Monday, 18 May 2020

Mental Health and Chronic Illness: Mental Health Awareness Week

I think I'm one of those people that's a bit more emotionally fragile and maybe if I'd been taught to be more resilient it might have helped. I've done a lot of work in the area of children and young people's mental health. I've worked on many projects including the CYP Improving Access to Psychological Initiative as well as speaking in parliament, working with YoungMinds and Beat and the Samaritan's to develop their DEAL project which gives resources to schools to help young people to become more resilient  - a project that I could have really benefited from it it was available when I was younger.

Even now I lack the resilience to deal with the emotional aspect of being chronically ill. Some days I am okay with the fact that I am chronically ill, other days I really struggle with being chronically ill. Heck, just being in constant pain affects my mood let alone everything else. 

Even with medication and other strategies my symptoms are still very debilitating and relentless and in terms of other treatments they are very few options. Some of these options are very difficult to access which I feel adds to the emotional aspect of being chronically ill as I'm not just dealing with the symptoms but I'm dealing with the frustration in struggling to get specialist support. On top of that there is also all the 'medical admin' that I have to do: emails, phone calls, meetings, paperwork, filing etc which is very time-consuming, overwhelming and tiresome.

This year I've tried really hard to reduce the medicalisation of my life. When you're chronically ill it's a full-time job. Sometimes I become 'sick and tired of being sick and tired' and I don't want to be ill anymore. Being ill is a full time job and over time you become lost within an existence of illness and you lose yourself.

My friend Ruth one gave this analogy "your life is like a piece of cake and you have ten portions, but only one portion is your health." It's true, being ill is not all I am, it's just part of my life, but sometimes it feels that way. But I'm trying to reclaim myself and make space in my life for the other nine portions of myself (easier said than done some days).

Then there is the comments of 'oh but you don't look sick' - but what should illness and disability look like? On the day of writing this part of the post I got asked by my social worker why I had an advocate and I explained; her response was something along the lines of "but you come across so confident and able to communicate well". I need my advocate because at time I feel voiceless or I'm not being heard, or recently I've struggled with getting my medications and prescriptions organised and I just reached the end of my rope with the pharmacy and my GP practise and I needed someone to help me.

Another recent example was that recently I've been going through a pain flare. This left me a emotional rock bottom, but the mental health crisis worker said should couldn't help me as the reason for me hitting rock bottom what a physical health matter (?!). This left me feeling even more alone as at present with this coronavirus situation much of my professional support network is on hold or vastly reduced down so I'm muddling through much of things on my own and since leaving hospital it's been a struggle.

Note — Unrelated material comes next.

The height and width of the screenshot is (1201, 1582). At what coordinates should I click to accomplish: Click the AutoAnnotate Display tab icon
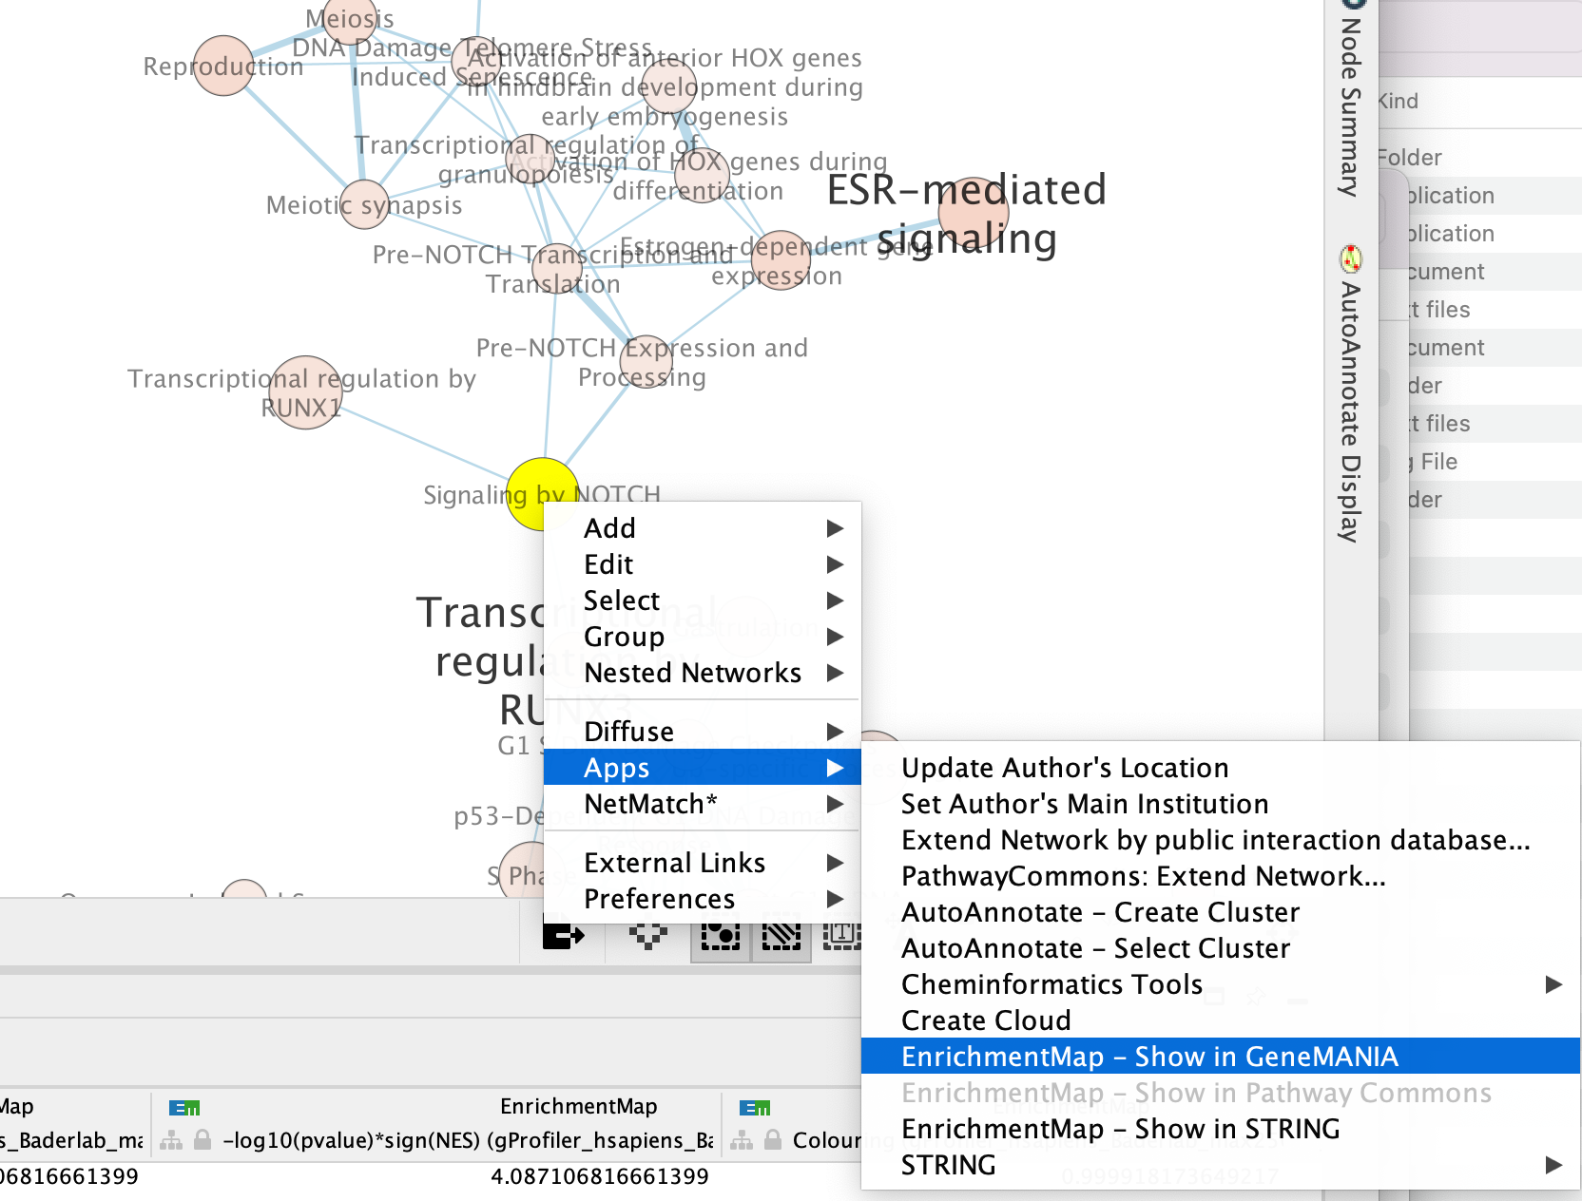[1350, 258]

I often use the analogy of a duck where on the surface I'm gliding along living my life, but underneath I'm paddling like mad just to stay afloat. 

Living with chronic health problems with a lot of unpredictabilities my life is riddled with anxiety and worry. When will my next seizure be? What will I next stand up and faint? Will I have a fall next time I go to the bathroom? Will I be able to get out of bed? How much worse will the pain get? And so on and on with these thoughts and worries. It makes hard just to get on with life.

It takes a knock on my confidence and independence too. I feel like I can't just have a "normal" life.

I feel the emotional aspects of physical illnesses and how this affects people like myself's mental health often gets overlooked. Healthcare focuses on the medical model: concentrating on your symptoms etc yet they forget to ask you how you are and how you're coping or not coping as may be the case.

There's also the isolation. Being mostly housebound I don't get to see a wide range of people. Isolation in itself has been proven to be linked to people's mental health.

I suppose to bring this blog post to an end my main point is there is so many emotional elements (and there are more than what I've just mentioned here) that feed into being chronically ill and that physical health and mental health go hand-in-hand. Care needs to follow more of a biopsychosocial model to meet the whole needs of individuals like myself so we are well not just physically, but emotionally and socially too.